Vudu, a Santa Clara, Calif. company promising a better way to bring video to your television instantly, has emerged from secrecy today — with a story given exclusively to the New York Times.
The company, which does not yet have a Web site and hasn’t launched yet, says it improves upon TV set-top offerings being developed or already offered by Apple TV, Comcast and Time Warner — none of which have really perfected the experience of bringing new or old movies to your screen. Comcast, for example, is incredibly frustrating, say people we know who have used it. Apple requires a connection with your computer.
Vudu uses a peer-to-peer technology that boasts a major advantage, speed. It says the films will begin playing immediately after a customer makes a selection — by caching the first bits of movies in its set-top box that you’re most likely to watch. The Times article is largely positive, and we haven’t seen the technology yet, but there are two main obstacles. The company will force the consumer to make yet another three-hundred dollar purchase, and behemoth competitors are likely to be quick on its heels.

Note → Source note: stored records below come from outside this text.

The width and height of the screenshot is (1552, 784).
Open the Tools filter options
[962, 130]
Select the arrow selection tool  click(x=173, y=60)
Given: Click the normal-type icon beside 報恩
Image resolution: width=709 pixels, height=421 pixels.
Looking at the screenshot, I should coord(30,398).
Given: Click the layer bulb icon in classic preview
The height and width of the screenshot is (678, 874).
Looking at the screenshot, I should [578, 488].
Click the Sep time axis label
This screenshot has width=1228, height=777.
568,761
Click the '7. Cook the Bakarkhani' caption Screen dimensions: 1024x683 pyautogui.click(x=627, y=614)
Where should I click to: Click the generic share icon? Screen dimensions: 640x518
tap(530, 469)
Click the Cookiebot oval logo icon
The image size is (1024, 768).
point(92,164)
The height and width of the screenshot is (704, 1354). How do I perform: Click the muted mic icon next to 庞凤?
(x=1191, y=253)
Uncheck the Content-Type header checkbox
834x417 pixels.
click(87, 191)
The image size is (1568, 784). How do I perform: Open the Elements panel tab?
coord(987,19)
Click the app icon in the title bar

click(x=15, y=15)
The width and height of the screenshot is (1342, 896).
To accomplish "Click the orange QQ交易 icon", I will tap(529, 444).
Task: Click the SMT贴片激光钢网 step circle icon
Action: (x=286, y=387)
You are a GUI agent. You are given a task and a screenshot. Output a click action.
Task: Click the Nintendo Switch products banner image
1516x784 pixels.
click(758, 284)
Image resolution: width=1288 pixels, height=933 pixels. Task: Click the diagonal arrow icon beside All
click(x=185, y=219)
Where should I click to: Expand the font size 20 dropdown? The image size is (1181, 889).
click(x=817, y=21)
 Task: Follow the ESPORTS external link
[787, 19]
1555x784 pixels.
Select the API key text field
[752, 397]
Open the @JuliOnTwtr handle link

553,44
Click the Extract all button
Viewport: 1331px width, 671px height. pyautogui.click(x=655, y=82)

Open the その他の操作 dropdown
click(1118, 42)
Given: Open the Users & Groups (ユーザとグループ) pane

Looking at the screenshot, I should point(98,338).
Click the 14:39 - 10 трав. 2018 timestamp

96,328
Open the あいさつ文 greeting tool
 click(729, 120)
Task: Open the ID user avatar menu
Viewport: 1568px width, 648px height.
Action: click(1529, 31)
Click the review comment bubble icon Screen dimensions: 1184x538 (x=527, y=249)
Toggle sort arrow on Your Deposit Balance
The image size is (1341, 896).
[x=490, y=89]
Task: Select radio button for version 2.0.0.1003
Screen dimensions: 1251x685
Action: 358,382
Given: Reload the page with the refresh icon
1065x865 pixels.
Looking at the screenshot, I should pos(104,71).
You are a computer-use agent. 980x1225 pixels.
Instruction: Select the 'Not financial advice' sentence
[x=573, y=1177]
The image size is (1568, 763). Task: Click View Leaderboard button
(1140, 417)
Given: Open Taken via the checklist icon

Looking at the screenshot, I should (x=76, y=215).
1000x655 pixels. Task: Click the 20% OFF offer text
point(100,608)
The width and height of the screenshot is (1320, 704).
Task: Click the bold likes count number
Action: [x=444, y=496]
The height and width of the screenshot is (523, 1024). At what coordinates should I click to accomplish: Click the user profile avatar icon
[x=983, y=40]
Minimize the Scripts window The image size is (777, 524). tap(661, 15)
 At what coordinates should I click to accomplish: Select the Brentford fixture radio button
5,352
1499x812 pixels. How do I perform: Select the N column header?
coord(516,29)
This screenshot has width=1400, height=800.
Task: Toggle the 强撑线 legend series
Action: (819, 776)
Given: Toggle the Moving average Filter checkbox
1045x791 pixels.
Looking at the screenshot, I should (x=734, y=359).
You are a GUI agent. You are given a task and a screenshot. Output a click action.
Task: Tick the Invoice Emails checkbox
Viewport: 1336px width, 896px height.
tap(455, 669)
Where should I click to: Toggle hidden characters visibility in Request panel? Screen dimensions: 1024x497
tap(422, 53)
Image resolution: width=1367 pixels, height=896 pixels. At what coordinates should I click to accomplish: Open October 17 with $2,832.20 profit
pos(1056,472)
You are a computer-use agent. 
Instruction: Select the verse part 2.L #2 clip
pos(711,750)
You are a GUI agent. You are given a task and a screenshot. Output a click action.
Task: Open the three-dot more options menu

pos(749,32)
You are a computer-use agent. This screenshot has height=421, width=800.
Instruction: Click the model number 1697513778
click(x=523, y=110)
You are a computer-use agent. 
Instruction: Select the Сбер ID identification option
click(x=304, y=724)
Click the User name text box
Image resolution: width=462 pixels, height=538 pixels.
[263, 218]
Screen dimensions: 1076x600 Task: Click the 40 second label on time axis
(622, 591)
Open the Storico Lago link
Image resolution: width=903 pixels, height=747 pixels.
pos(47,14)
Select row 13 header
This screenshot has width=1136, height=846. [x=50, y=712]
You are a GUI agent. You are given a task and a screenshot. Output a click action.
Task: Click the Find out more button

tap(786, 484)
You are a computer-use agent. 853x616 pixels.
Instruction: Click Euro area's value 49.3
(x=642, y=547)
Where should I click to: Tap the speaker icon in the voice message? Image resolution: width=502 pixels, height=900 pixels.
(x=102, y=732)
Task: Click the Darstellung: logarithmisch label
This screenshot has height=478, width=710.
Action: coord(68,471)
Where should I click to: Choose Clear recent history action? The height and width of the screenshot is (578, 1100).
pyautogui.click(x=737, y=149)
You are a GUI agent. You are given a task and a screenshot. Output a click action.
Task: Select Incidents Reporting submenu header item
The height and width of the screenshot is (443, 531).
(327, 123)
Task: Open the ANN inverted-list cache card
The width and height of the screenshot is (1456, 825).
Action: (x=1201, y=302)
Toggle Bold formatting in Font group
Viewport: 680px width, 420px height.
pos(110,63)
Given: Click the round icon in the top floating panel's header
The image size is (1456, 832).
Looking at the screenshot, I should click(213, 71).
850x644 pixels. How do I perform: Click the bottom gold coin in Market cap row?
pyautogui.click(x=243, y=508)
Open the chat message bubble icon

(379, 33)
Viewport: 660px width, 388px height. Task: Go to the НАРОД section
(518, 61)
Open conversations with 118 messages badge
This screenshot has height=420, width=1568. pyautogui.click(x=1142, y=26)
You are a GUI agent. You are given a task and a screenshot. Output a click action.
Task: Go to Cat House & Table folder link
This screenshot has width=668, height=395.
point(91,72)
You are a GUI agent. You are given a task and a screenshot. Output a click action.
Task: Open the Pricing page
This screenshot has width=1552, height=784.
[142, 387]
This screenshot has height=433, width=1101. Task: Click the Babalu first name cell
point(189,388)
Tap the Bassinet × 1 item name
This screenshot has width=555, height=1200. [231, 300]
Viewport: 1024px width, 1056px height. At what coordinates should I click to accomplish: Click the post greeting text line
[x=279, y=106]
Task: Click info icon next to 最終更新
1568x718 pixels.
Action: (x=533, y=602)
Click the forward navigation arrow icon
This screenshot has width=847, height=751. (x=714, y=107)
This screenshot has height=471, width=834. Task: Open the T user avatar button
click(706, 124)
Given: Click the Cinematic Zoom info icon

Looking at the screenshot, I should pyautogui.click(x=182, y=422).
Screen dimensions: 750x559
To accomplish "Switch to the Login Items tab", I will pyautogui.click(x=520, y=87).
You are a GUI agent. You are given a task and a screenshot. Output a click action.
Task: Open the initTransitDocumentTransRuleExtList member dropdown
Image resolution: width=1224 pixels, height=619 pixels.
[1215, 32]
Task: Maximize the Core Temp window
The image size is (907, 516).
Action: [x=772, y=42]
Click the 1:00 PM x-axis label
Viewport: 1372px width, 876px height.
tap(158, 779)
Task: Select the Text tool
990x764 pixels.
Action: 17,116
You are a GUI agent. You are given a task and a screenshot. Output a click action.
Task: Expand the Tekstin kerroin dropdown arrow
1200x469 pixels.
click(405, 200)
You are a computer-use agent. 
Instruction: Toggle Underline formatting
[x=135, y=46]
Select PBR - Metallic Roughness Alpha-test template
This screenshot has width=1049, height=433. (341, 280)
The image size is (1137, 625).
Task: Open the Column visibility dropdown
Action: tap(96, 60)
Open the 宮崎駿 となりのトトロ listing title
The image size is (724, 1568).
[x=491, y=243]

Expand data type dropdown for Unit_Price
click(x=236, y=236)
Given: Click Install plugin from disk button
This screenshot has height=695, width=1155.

Still, impressively, it has already negotiated rights to 5,000 films. Every major studio — except, for now, Sony Pictures Entertainment — and 15 smaller ones will make their films available on Vudu, the Times says.
In 2005, it raised $21 million from two Valley venture capital firms, Greylock Partners and Benchmark Capital. It was founded by Tony Miranz, former vice president at OpenWave. Chairman is Alain Rossmann, who worked on the original Macintosh, and was later at OpenWave.